Part 2: Has Covid-19 disrupted the momentum for making packaging more sustainable?

Date : 21 May 2020

With businesses readying themselves to re-open in some form or other, pressure has been mounting on them to focus on adopting longer term green business strategies as well as short term economic stability. In part 1, we discussed the industry and shopper changes arising since Covid-19 alongside potential environmental concerns such as the increase in single use plastic such as carrier bags, increased packaging waste in the home and the halting of reusable drinks cups. In part 2 we review some of the positive action taken in response to Covid-19 and how we can capitalise on these going forward to enhance the sustainability of the packaging system. IGD is also reviewing whether the proposed actions following our in-depth consultations and Sustainable Packaging Systems workshop with over 70 attendees in February 2020 are still valid. 

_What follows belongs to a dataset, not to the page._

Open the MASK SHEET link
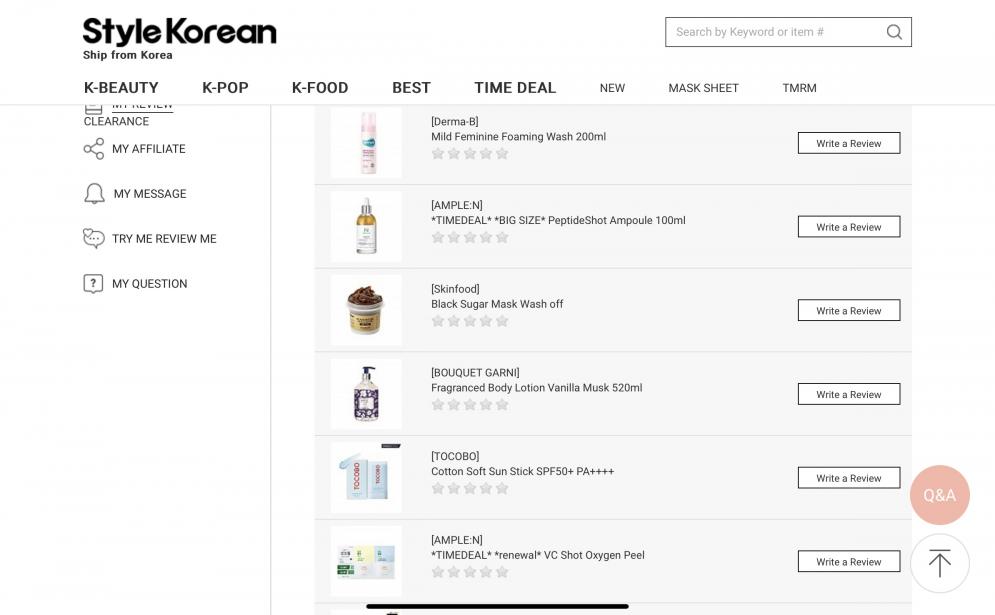 703,88
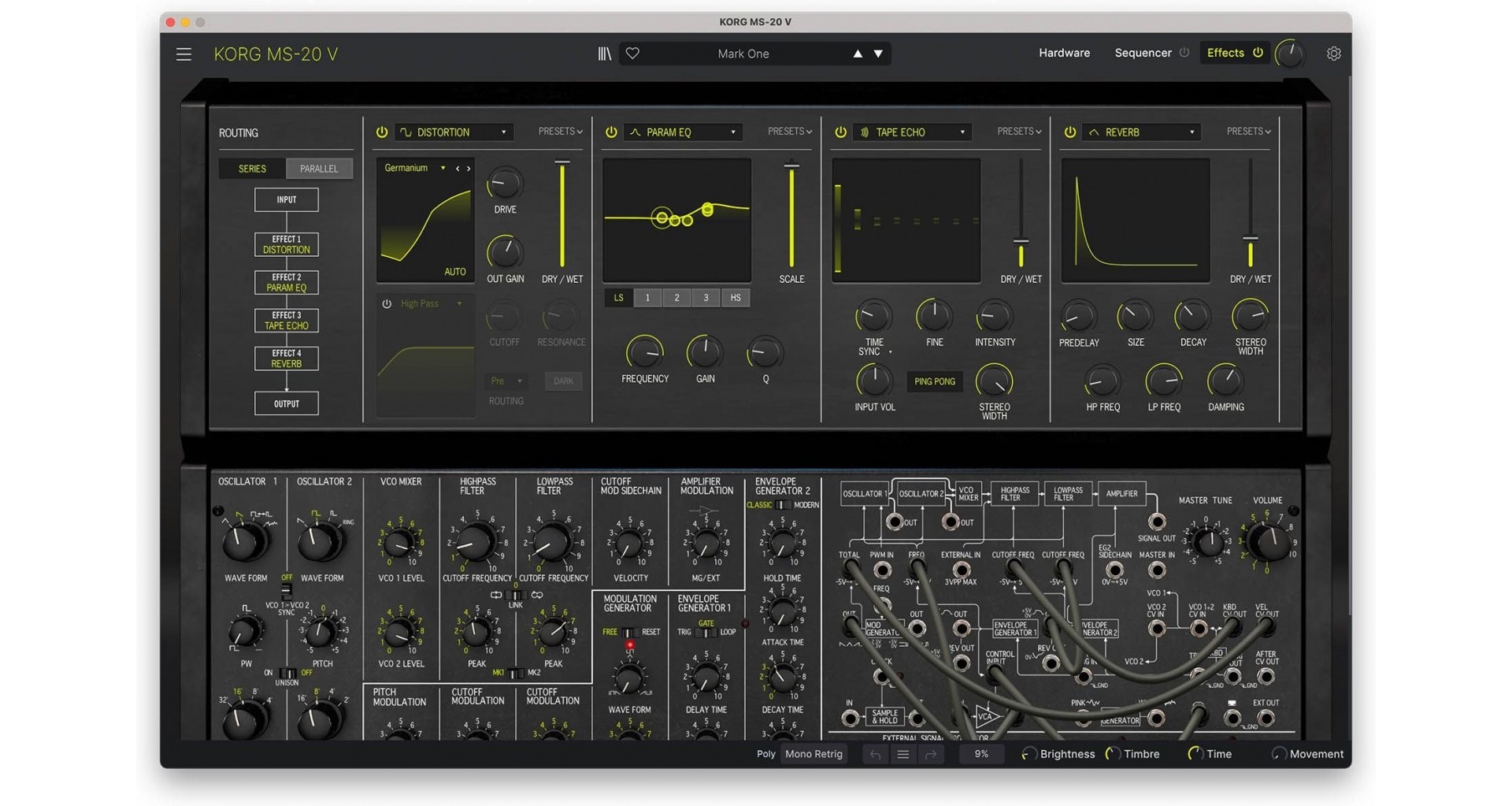This screenshot has width=1512, height=806.
Task: Switch routing to PARALLEL tab
Action: [319, 169]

Moving from unintended consequences to unintended benefits

The packaging world is known for talking about unintended consequences - mainly as a negative connotation, such as the sharp uptake of compostable and biodegradable packaging which have caused more problems to the circular economy system than intended. If you spin this principle on its head and look to find the unintended benefits (as a result of Covid-19), we can try to capitalise on these going forward – specifically to address making the packaging system more sustainable:

  1. Collective action can happen: And it can happen quickly. Our industry came together through the collective action of IGD to ensure there was a continued supply of essentials to food banks throughout the UK. “Some 40 companies have stepped forward, with more coming through every day…. It’s a fantastic example of our industry working together” states IGD CEO, Susan Barratt. Can we use this same approach to deliver a consistent approach to packaging?
  2. Effective collaboration between businesses and government: Both the deposit return scheme (DRS) and the Extended Producer Responsibility (EPR) scheme for packaging are due to progress this year. We need to ensure these policies are aligned and impactful by ensuring businesses are proactive in implementing circular economy practices. How can we continue to inform the Government effectively to make this ‘nudge’ in the system?
  3. Packaging plays an important role: With the demand for food, medicine and essential items being at an all-time high, suppliers of print and packaging raw materials and production facilities have been seen as essential businesses. It is a message that the industry has been wanting and now needs to ensure responsibility in its promotion – by embedding circularity at its heart. 

Going forward

We know businesses can come together quickly and effectively to make good things happen. We know consumer behaviours are changing with businesses having to adapt. And we know there is still a massive need to reduce packaging materials, reuse as much as possible and recycle what is left – with essential Government policy due to promote this. How can we apply these learnings in making packaging more sustainable taking into account the need to be agile and embrace all the changes going on around us?

Following IGD’s Sustainable Packaging Systems workshop held on the 26th of February, it was clear that the industry wants and needs a collective ambition that brings together the diverging packaging strategies, looking long term, that lowers carbon footprint whilst increases material circularity. Is this even more important given the uncertainties in the short term? 

Research into consumers behaviours on reuse was another output, but is the reuse agenda significantly delayed? Should the research now focus on the economics within a sustainable packaging system or on transparency of carbon impacts of packaging instead?

We’d really value your thoughts and feedback on these key questions and stimulate an ongoing industry debate. You can contact us on [email protected].

(Note the department for Environment, Food and Rural Affairs (Defra) has announced that the introduction of its ban on plastic straws, cotton buds and stirrers will be postponed until October 2020 due to the Covid-19 pandemic).